Data records:
[Start of Attachment]

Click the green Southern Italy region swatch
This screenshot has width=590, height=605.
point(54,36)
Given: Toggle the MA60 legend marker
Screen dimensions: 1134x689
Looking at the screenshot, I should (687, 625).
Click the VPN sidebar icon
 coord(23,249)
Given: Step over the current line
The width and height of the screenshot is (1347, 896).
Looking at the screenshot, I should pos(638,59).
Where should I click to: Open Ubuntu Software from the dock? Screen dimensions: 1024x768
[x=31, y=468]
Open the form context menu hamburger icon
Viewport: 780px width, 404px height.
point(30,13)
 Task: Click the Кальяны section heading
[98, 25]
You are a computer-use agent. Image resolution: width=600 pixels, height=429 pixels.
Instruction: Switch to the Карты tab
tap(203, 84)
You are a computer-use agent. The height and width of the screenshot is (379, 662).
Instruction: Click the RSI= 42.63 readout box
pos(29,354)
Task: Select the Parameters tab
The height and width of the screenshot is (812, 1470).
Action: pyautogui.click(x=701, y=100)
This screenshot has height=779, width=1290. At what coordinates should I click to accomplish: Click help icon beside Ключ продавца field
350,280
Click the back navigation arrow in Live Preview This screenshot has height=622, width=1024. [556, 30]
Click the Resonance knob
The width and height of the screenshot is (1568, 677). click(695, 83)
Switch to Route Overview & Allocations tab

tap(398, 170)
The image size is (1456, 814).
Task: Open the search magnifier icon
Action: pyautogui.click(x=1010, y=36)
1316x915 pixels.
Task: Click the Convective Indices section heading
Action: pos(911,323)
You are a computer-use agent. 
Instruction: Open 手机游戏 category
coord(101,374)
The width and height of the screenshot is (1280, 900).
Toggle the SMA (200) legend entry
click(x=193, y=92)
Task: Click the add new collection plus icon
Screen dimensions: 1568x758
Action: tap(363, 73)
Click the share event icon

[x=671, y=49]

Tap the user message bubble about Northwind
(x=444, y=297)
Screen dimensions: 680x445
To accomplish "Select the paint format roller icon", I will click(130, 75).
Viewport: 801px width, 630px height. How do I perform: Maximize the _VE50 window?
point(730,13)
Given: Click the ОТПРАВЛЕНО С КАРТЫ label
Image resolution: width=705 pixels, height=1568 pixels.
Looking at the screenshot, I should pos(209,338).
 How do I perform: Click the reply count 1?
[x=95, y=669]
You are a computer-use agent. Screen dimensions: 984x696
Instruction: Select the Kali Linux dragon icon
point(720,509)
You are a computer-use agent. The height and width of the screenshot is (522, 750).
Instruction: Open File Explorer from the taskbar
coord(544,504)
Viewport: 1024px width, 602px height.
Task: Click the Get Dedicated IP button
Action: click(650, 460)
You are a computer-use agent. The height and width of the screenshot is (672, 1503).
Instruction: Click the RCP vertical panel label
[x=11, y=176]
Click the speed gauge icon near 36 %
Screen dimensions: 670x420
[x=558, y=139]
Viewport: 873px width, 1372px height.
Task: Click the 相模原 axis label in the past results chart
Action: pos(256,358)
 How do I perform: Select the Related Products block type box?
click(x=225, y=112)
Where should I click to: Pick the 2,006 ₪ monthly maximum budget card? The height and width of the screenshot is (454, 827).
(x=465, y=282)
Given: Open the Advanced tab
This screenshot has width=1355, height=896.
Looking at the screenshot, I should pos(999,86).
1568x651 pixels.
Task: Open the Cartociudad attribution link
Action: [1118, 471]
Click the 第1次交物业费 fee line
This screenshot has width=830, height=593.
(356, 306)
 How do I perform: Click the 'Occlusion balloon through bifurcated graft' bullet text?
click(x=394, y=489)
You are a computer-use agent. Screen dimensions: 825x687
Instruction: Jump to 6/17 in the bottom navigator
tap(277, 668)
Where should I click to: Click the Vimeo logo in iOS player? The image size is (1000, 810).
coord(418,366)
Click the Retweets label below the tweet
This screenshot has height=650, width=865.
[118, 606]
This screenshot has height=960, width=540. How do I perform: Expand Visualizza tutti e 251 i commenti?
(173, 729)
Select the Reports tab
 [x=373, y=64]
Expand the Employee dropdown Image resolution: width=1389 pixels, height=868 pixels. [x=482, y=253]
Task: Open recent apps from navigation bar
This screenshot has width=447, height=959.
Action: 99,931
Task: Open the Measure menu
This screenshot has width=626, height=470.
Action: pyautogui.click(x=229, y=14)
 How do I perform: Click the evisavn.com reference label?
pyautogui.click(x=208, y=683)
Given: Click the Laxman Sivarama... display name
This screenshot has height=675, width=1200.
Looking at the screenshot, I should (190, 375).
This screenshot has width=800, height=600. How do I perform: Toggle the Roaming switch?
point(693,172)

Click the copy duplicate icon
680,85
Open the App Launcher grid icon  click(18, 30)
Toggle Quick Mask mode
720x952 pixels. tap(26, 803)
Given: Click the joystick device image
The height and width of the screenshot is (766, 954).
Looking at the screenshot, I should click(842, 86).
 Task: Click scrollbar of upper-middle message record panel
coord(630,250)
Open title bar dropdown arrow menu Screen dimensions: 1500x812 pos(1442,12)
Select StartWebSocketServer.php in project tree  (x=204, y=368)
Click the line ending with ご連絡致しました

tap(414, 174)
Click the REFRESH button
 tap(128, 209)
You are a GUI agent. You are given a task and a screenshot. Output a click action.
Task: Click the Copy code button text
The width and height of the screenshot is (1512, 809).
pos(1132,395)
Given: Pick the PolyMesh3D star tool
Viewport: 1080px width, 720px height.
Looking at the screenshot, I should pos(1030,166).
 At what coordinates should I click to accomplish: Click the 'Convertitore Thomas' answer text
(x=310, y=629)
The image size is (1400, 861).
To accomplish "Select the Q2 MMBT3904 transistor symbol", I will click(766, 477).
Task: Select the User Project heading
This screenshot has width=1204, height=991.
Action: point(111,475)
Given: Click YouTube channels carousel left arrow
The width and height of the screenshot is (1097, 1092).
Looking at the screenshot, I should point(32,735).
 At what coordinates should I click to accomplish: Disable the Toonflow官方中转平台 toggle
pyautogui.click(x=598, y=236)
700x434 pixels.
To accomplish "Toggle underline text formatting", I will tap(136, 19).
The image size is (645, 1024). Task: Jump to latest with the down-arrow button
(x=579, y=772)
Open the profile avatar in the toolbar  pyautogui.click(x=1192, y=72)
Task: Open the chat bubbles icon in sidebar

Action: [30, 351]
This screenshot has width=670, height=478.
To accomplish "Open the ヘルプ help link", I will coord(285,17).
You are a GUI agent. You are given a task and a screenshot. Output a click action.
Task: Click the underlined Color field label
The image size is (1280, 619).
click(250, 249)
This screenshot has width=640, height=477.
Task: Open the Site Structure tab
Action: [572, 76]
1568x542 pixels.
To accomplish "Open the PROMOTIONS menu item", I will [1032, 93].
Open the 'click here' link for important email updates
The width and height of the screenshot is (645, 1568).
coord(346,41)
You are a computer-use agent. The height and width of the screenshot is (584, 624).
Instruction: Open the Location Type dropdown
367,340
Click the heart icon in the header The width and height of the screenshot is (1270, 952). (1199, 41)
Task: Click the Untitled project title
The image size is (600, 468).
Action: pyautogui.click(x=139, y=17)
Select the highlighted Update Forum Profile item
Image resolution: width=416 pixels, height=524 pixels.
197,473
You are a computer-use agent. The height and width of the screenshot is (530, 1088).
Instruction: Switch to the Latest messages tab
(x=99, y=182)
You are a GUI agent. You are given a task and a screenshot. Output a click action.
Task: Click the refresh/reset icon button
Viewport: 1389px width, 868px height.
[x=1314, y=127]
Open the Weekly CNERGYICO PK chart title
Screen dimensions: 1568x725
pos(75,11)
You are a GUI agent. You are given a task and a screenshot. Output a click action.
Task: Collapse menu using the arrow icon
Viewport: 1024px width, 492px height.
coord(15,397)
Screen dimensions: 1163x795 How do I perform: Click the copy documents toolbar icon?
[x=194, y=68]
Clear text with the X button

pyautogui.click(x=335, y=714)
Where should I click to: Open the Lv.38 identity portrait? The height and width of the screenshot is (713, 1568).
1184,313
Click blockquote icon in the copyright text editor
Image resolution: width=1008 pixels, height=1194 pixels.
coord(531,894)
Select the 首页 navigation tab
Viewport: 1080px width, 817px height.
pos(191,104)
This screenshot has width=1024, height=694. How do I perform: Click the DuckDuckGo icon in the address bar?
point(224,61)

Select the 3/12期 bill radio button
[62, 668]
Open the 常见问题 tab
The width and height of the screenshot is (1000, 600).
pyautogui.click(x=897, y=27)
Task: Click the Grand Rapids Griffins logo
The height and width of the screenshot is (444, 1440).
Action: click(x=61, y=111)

[End of Attachment]

What needs to be done
Repeat every line exactly, starting with the first line of the entries, and stop once the line containing "Given: Step over the current line" has been given.

Answer to the exercise
Click the green Southern Italy region swatch
This screenshot has width=590, height=605.
point(54,36)
Given: Toggle the MA60 legend marker
Screen dimensions: 1134x689
Looking at the screenshot, I should (687, 625).
Click the VPN sidebar icon
 coord(23,249)
Given: Step over the current line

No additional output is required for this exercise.